I’m not laughing. How did British politics sink to the level of former Conservative MP Louise Mensch’s almost unhinged campaign to stop “Ding Dong” ascending the charts in favour of The Notsensibles’ 1979 punk piss-take? Mensch and her fellow “freedom fighters” lost all connection with grown-up politics, let alone their own beliefs, in their blind panic over “Ding Dong”.
I’ve as little time for Thatcher death parties as I do for the Mail and Telegraph canonising her. No dancing on a grave for me, whatever I think. But the BBC should have grown a pair and played the damn Munchkins.
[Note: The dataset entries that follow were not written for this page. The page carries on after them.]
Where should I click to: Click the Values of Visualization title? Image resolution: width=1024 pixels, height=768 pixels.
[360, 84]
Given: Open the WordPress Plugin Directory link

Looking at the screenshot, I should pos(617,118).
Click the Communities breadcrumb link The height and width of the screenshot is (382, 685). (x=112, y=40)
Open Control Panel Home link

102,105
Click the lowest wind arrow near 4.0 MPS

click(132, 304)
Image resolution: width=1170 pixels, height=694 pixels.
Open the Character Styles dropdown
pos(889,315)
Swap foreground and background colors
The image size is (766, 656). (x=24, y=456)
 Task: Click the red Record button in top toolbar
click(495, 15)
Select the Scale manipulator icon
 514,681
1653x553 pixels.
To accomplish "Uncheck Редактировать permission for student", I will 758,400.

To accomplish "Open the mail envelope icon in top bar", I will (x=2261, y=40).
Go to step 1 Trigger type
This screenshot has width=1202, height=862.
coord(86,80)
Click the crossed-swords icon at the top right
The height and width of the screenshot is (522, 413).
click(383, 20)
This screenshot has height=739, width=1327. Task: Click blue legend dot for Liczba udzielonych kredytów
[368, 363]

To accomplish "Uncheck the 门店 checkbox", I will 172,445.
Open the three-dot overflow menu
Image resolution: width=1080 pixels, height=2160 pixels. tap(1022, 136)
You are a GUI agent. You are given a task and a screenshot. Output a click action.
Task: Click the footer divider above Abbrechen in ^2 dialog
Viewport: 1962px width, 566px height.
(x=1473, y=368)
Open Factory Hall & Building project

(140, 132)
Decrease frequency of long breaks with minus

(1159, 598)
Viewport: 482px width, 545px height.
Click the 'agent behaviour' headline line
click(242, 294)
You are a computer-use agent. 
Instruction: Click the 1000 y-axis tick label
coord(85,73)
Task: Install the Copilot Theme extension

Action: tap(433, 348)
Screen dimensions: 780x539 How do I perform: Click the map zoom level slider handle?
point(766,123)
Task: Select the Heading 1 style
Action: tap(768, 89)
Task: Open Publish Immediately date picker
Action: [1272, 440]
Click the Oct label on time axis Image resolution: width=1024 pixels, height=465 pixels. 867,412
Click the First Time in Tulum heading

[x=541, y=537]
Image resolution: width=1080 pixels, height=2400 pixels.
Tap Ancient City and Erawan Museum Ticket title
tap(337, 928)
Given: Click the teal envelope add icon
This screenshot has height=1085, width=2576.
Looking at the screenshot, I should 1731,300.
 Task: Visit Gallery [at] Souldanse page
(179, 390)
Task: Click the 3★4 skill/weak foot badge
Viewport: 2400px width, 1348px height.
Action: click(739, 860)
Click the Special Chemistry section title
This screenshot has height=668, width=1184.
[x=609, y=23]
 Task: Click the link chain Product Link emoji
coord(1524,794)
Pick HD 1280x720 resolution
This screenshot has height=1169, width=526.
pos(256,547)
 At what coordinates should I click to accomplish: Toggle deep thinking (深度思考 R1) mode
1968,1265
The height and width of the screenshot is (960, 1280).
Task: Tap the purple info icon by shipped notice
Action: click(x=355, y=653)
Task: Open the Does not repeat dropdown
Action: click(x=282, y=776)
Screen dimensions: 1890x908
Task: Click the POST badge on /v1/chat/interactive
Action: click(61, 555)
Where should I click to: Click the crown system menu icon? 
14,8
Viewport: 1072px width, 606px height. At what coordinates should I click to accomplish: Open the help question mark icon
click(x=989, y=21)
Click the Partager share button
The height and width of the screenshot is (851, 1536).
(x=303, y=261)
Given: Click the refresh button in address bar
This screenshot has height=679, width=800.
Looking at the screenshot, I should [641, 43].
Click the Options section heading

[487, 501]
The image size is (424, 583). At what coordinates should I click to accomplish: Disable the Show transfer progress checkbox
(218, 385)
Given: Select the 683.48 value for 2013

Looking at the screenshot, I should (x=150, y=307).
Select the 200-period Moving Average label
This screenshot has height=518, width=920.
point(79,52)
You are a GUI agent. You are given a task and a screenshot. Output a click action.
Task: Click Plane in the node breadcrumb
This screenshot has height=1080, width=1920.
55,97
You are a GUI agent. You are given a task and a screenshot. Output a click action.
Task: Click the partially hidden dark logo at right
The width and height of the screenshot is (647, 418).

Now, I do like the idea of a US-style “library” despite the obvious irony of the Conservatives forcing so many public libraries to close. We must know and learn from our past. The JFK library in Boston and the LBJ in Austin are two of the more fascinating I’ve experienced. I am that cruel dad who dragged my poor girls around the Richard Nixon library in California in return for a weekend at Disneyland. It’s the only one not funded by federal government, due to Tricky Dickie’s “disgrace”.
“Inverted commas” because to the purple-rinsed volunteers who staff the sad place, he had done no wrong, no matter what everyone said about him − none the less they did engage and debate the matter with us. Ding Dong? It’s not sensible at all.